═════ SUPPLIED RECORDS ═════

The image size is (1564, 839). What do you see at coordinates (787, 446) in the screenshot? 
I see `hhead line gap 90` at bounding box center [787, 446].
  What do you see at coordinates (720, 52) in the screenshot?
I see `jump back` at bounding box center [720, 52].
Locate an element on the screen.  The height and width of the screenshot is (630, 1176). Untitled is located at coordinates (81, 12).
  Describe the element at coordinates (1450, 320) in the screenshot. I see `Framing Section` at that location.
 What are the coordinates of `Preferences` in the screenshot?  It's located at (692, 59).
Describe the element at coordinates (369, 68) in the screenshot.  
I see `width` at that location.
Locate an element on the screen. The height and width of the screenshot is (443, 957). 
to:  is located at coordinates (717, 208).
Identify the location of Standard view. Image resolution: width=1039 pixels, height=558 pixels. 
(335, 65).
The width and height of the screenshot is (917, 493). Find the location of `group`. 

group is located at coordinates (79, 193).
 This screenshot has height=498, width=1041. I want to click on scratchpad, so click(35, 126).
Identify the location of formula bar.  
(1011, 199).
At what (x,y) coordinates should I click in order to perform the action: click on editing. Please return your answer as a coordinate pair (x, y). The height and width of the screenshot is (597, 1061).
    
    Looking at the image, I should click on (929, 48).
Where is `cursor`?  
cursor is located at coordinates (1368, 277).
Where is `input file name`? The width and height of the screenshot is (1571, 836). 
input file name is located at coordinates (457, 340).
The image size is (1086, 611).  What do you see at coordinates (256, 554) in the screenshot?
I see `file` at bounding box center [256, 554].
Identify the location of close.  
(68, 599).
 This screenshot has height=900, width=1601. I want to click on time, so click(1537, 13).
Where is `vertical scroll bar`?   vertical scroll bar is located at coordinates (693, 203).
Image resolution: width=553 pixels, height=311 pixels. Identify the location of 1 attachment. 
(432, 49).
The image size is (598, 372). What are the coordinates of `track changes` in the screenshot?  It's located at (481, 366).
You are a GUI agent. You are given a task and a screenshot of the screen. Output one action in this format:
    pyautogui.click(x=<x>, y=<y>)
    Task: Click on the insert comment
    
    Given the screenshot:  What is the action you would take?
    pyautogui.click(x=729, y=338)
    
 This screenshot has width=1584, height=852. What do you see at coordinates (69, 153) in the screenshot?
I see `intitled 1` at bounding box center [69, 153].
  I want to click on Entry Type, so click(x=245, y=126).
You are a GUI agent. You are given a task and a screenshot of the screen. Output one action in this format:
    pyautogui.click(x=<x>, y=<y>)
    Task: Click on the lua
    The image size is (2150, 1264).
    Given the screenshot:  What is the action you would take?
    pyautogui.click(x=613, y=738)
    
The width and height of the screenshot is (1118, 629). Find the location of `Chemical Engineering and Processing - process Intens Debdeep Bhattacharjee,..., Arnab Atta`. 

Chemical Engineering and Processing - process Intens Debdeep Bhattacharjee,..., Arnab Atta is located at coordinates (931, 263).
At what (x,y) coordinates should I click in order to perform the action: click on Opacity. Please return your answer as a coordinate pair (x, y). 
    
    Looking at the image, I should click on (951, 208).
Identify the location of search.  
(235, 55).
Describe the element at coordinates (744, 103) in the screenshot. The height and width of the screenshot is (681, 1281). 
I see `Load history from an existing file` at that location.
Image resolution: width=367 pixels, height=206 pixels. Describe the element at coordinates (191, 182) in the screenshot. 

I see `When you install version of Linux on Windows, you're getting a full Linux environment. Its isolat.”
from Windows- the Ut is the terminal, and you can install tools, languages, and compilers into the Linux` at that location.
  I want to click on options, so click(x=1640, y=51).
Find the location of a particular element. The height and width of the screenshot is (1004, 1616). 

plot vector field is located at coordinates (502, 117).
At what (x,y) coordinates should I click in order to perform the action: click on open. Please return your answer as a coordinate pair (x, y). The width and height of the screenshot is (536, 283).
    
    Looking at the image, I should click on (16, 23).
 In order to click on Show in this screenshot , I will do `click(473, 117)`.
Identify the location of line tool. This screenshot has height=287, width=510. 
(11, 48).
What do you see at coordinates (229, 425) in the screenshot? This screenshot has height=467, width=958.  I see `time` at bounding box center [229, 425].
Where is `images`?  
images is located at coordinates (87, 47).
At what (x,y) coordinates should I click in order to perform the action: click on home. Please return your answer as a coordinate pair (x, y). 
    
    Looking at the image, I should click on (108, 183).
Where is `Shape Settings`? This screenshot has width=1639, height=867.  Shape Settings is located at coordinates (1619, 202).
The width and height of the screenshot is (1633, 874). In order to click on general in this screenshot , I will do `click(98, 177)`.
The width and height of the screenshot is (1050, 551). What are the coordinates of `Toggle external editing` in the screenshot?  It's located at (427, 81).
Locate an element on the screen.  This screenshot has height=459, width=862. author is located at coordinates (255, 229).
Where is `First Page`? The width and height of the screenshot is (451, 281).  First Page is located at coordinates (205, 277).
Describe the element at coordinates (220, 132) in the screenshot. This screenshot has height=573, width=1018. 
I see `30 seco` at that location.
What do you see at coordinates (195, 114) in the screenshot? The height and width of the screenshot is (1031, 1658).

═════

● WHAT YOU WILL DO
Copy every one of the rows above word for word, keeping each line unchanged.

● ANSWER TO THIS PROBLEM
The image size is (1564, 839). What do you see at coordinates (787, 446) in the screenshot? 
I see `hhead line gap 90` at bounding box center [787, 446].
  What do you see at coordinates (720, 52) in the screenshot?
I see `jump back` at bounding box center [720, 52].
Locate an element on the screen.  The height and width of the screenshot is (630, 1176). Untitled is located at coordinates (81, 12).
  Describe the element at coordinates (1450, 320) in the screenshot. I see `Framing Section` at that location.
 What are the coordinates of `Preferences` in the screenshot?  It's located at (692, 59).
Describe the element at coordinates (369, 68) in the screenshot.  
I see `width` at that location.
Locate an element on the screen. The height and width of the screenshot is (443, 957). 
to:  is located at coordinates (717, 208).
Identify the location of Standard view. Image resolution: width=1039 pixels, height=558 pixels. 
(335, 65).
The width and height of the screenshot is (917, 493). Find the location of `group`. 

group is located at coordinates (79, 193).
 This screenshot has height=498, width=1041. I want to click on scratchpad, so click(35, 126).
Identify the location of formula bar.  
(1011, 199).
At what (x,y) coordinates should I click in order to perform the action: click on editing. Please return your answer as a coordinate pair (x, y). The height and width of the screenshot is (597, 1061).
    
    Looking at the image, I should click on (929, 48).
Where is `cursor`?  
cursor is located at coordinates (1368, 277).
Where is `input file name`? The width and height of the screenshot is (1571, 836). 
input file name is located at coordinates (457, 340).
The image size is (1086, 611).  What do you see at coordinates (256, 554) in the screenshot?
I see `file` at bounding box center [256, 554].
Identify the location of close.  
(68, 599).
 This screenshot has height=900, width=1601. I want to click on time, so click(1537, 13).
Where is `vertical scroll bar`?   vertical scroll bar is located at coordinates (693, 203).
Image resolution: width=553 pixels, height=311 pixels. Identify the location of 1 attachment. 
(432, 49).
The image size is (598, 372). What are the coordinates of `track changes` in the screenshot?  It's located at (481, 366).
You are a GUI agent. You are given a task and a screenshot of the screen. Output one action in this format:
    pyautogui.click(x=<x>, y=<y>)
    Task: Click on the insert comment
    
    Given the screenshot:  What is the action you would take?
    pyautogui.click(x=729, y=338)
    
 This screenshot has width=1584, height=852. What do you see at coordinates (69, 153) in the screenshot?
I see `intitled 1` at bounding box center [69, 153].
  I want to click on Entry Type, so click(x=245, y=126).
You are a GUI agent. You are given a task and a screenshot of the screen. Output one action in this format:
    pyautogui.click(x=<x>, y=<y>)
    Task: Click on the lua
    The image size is (2150, 1264).
    Given the screenshot:  What is the action you would take?
    pyautogui.click(x=613, y=738)
    
The width and height of the screenshot is (1118, 629). Find the location of `Chemical Engineering and Processing - process Intens Debdeep Bhattacharjee,..., Arnab Atta`. 

Chemical Engineering and Processing - process Intens Debdeep Bhattacharjee,..., Arnab Atta is located at coordinates (931, 263).
At what (x,y) coordinates should I click in order to perform the action: click on Opacity. Please return your answer as a coordinate pair (x, y). 
    
    Looking at the image, I should click on (951, 208).
Identify the location of search.  
(235, 55).
Describe the element at coordinates (744, 103) in the screenshot. The height and width of the screenshot is (681, 1281). 
I see `Load history from an existing file` at that location.
Image resolution: width=367 pixels, height=206 pixels. Describe the element at coordinates (191, 182) in the screenshot. 

I see `When you install version of Linux on Windows, you're getting a full Linux environment. Its isolat.”
from Windows- the Ut is the terminal, and you can install tools, languages, and compilers into the Linux` at that location.
  I want to click on options, so click(x=1640, y=51).
Find the location of a particular element. The height and width of the screenshot is (1004, 1616). 

plot vector field is located at coordinates (502, 117).
At what (x,y) coordinates should I click in order to perform the action: click on open. Please return your answer as a coordinate pair (x, y). The width and height of the screenshot is (536, 283).
    
    Looking at the image, I should click on (16, 23).
 In order to click on Show in this screenshot , I will do `click(473, 117)`.
Identify the location of line tool. This screenshot has height=287, width=510. 
(11, 48).
What do you see at coordinates (229, 425) in the screenshot? This screenshot has height=467, width=958.  I see `time` at bounding box center [229, 425].
Where is `images`?  
images is located at coordinates (87, 47).
At what (x,y) coordinates should I click in order to perform the action: click on home. Please return your answer as a coordinate pair (x, y). 
    
    Looking at the image, I should click on (108, 183).
Where is `Shape Settings`? This screenshot has width=1639, height=867.  Shape Settings is located at coordinates (1619, 202).
The width and height of the screenshot is (1633, 874). In order to click on general in this screenshot , I will do `click(98, 177)`.
The width and height of the screenshot is (1050, 551). What are the coordinates of `Toggle external editing` in the screenshot?  It's located at (427, 81).
Locate an element on the screen.  This screenshot has height=459, width=862. author is located at coordinates (255, 229).
Where is `First Page`? The width and height of the screenshot is (451, 281).  First Page is located at coordinates (205, 277).
Describe the element at coordinates (220, 132) in the screenshot. This screenshot has height=573, width=1018. 
I see `30 seco` at that location.
What do you see at coordinates (195, 114) in the screenshot? The height and width of the screenshot is (1031, 1658).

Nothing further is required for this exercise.